Assignment
Rewrite the items below, replacing "Identify the location of" with "Locate" everywhere and keeping every other detail unchanged. Leave the pictures out of your version.

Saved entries
********************

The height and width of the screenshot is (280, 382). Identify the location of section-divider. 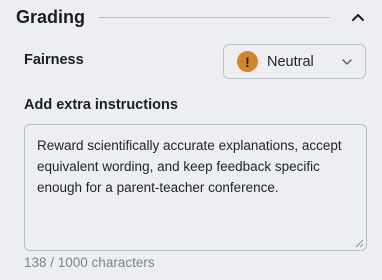
(214, 17).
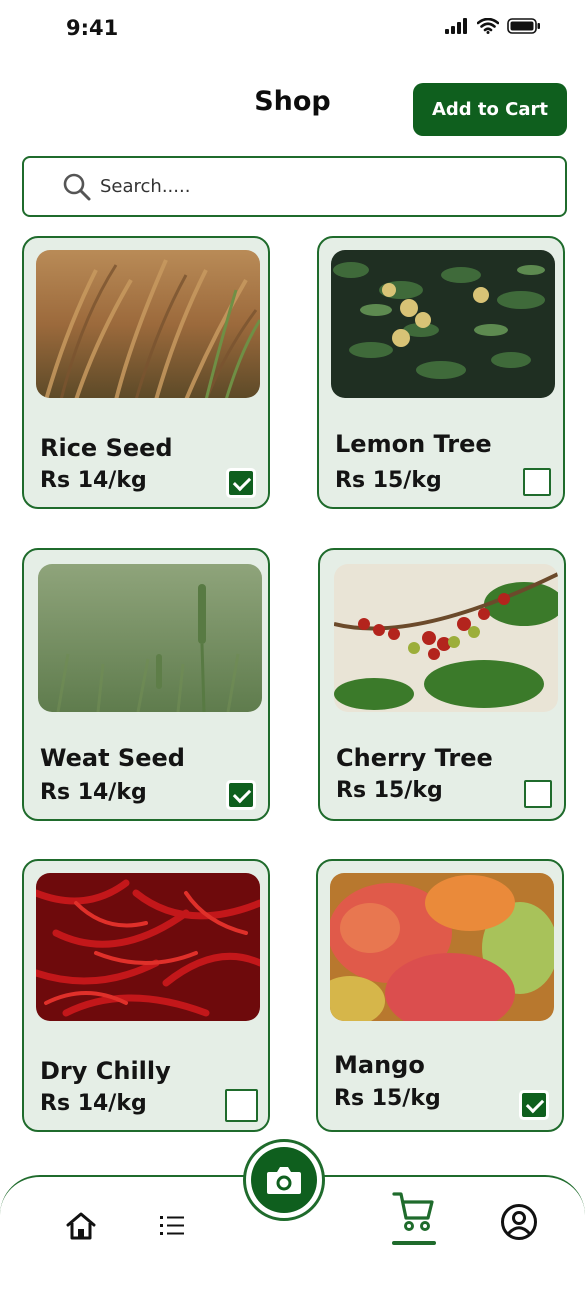 The image size is (585, 1295). What do you see at coordinates (112, 758) in the screenshot?
I see `product-name: Weat Seed` at bounding box center [112, 758].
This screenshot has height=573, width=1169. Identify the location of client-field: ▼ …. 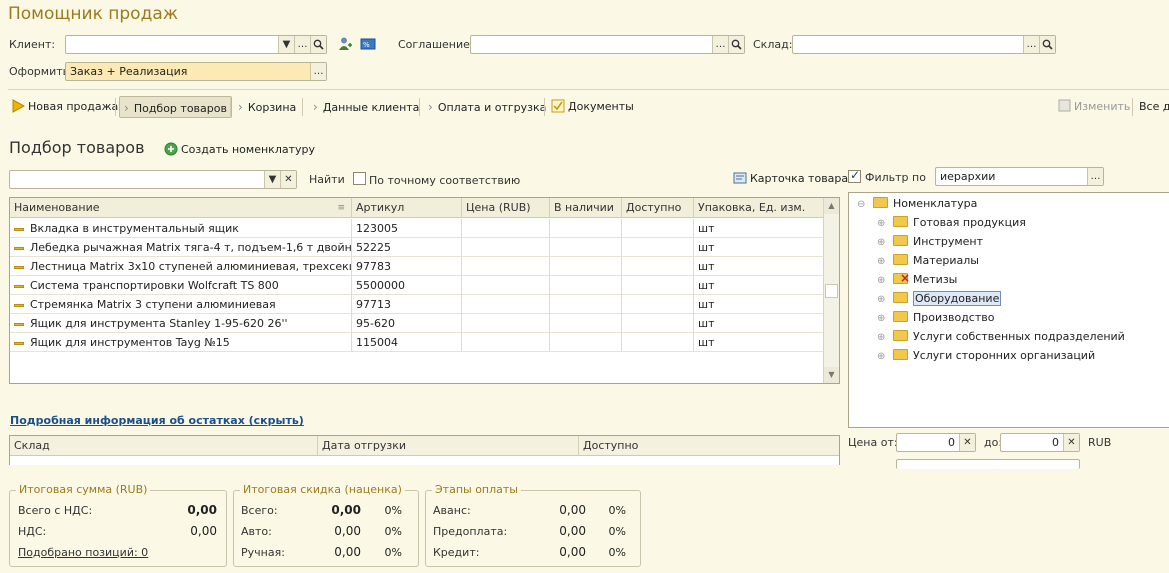
(196, 44).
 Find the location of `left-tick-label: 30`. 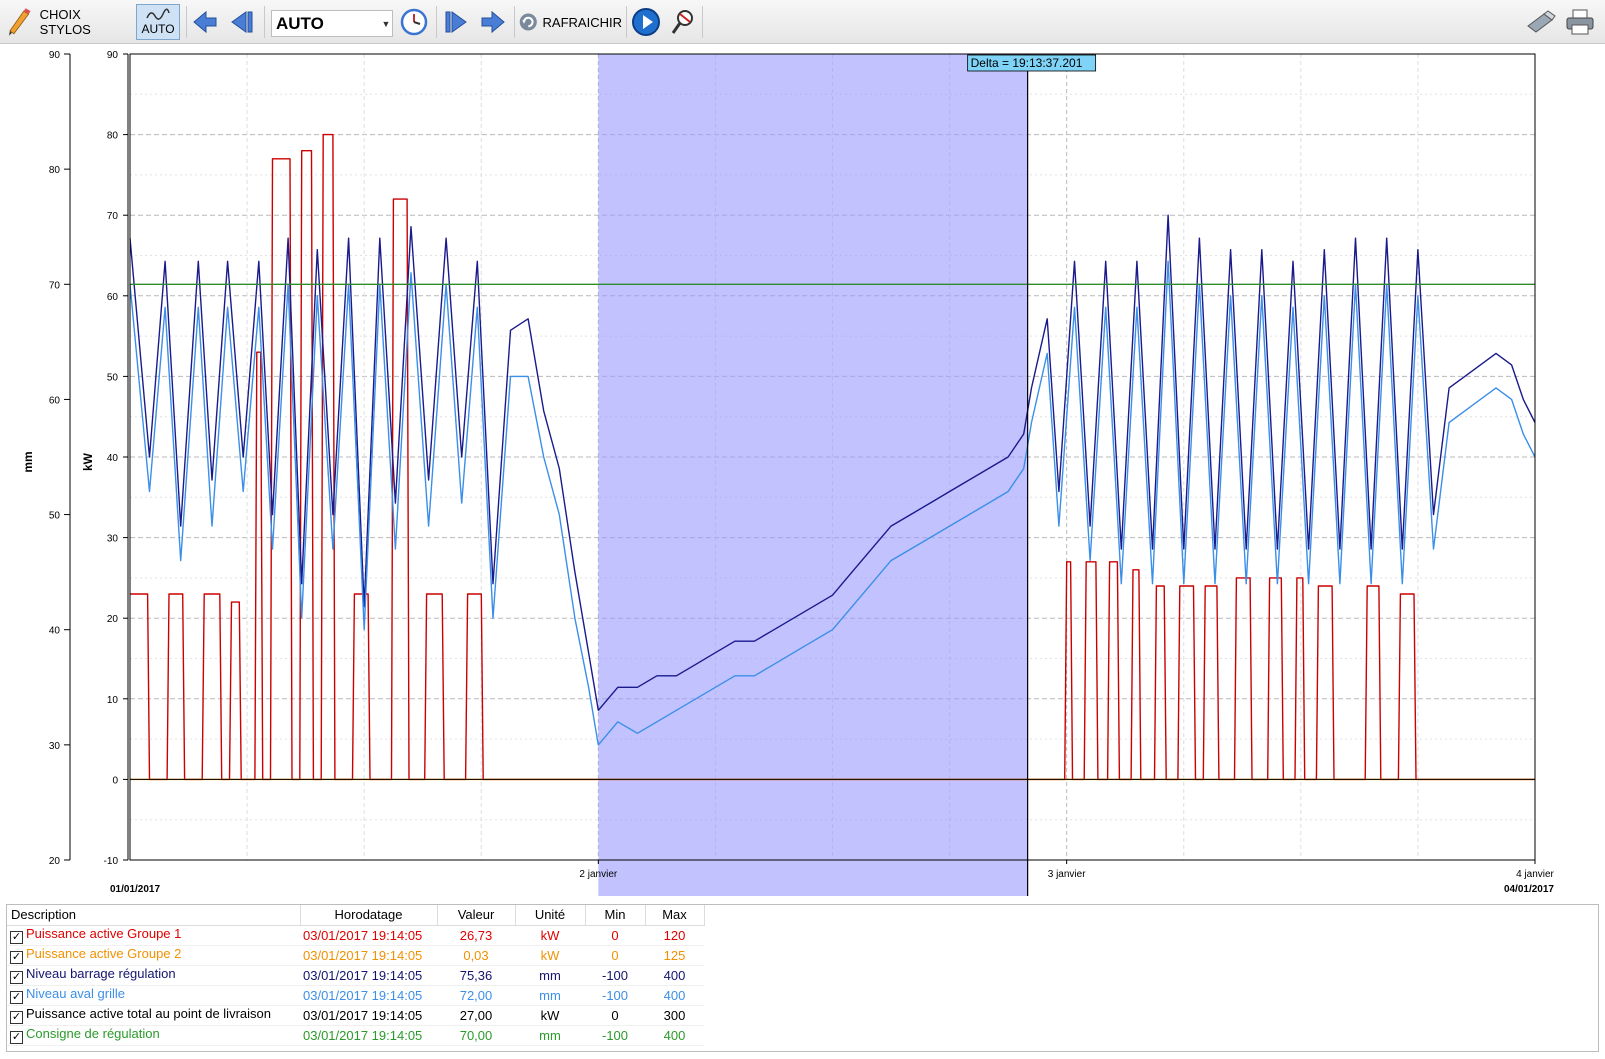

left-tick-label: 30 is located at coordinates (55, 746).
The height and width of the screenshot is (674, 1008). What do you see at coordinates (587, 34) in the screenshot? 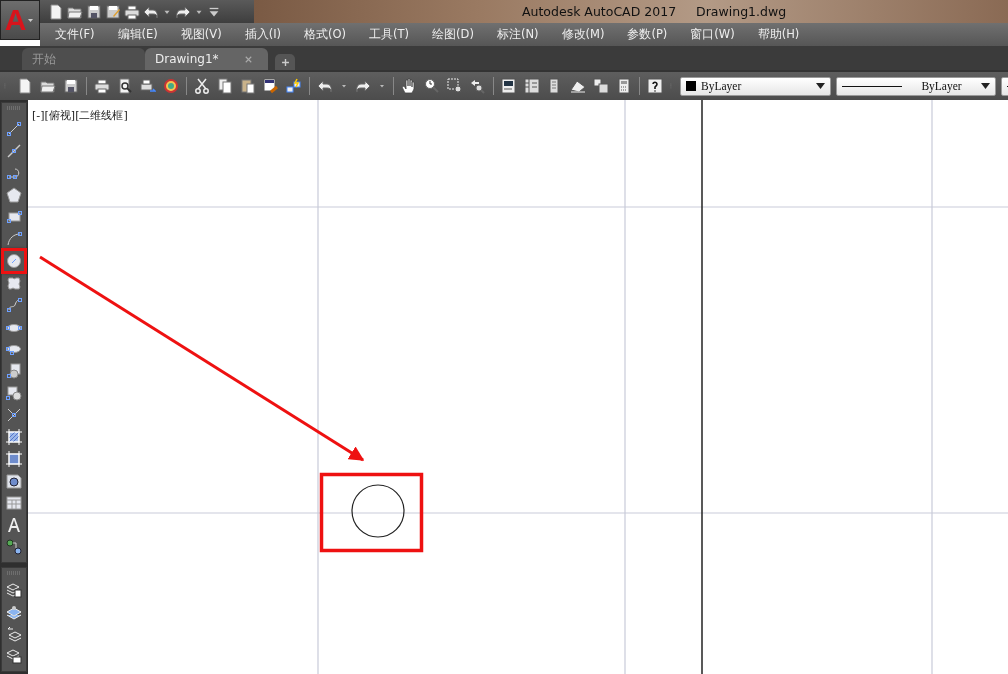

********************

Task output
The height and width of the screenshot is (280, 382). Locate section-divider. 
(214, 17).
 The image size is (585, 1295). What do you see at coordinates (112, 758) in the screenshot?
I see `product-name: Weat Seed` at bounding box center [112, 758].
This screenshot has height=573, width=1169. Locate client-field: ▼ …. 
(196, 44).
 Find the location of `left-tick-label: 30`. 

left-tick-label: 30 is located at coordinates (55, 746).
The height and width of the screenshot is (674, 1008). What do you see at coordinates (587, 34) in the screenshot? 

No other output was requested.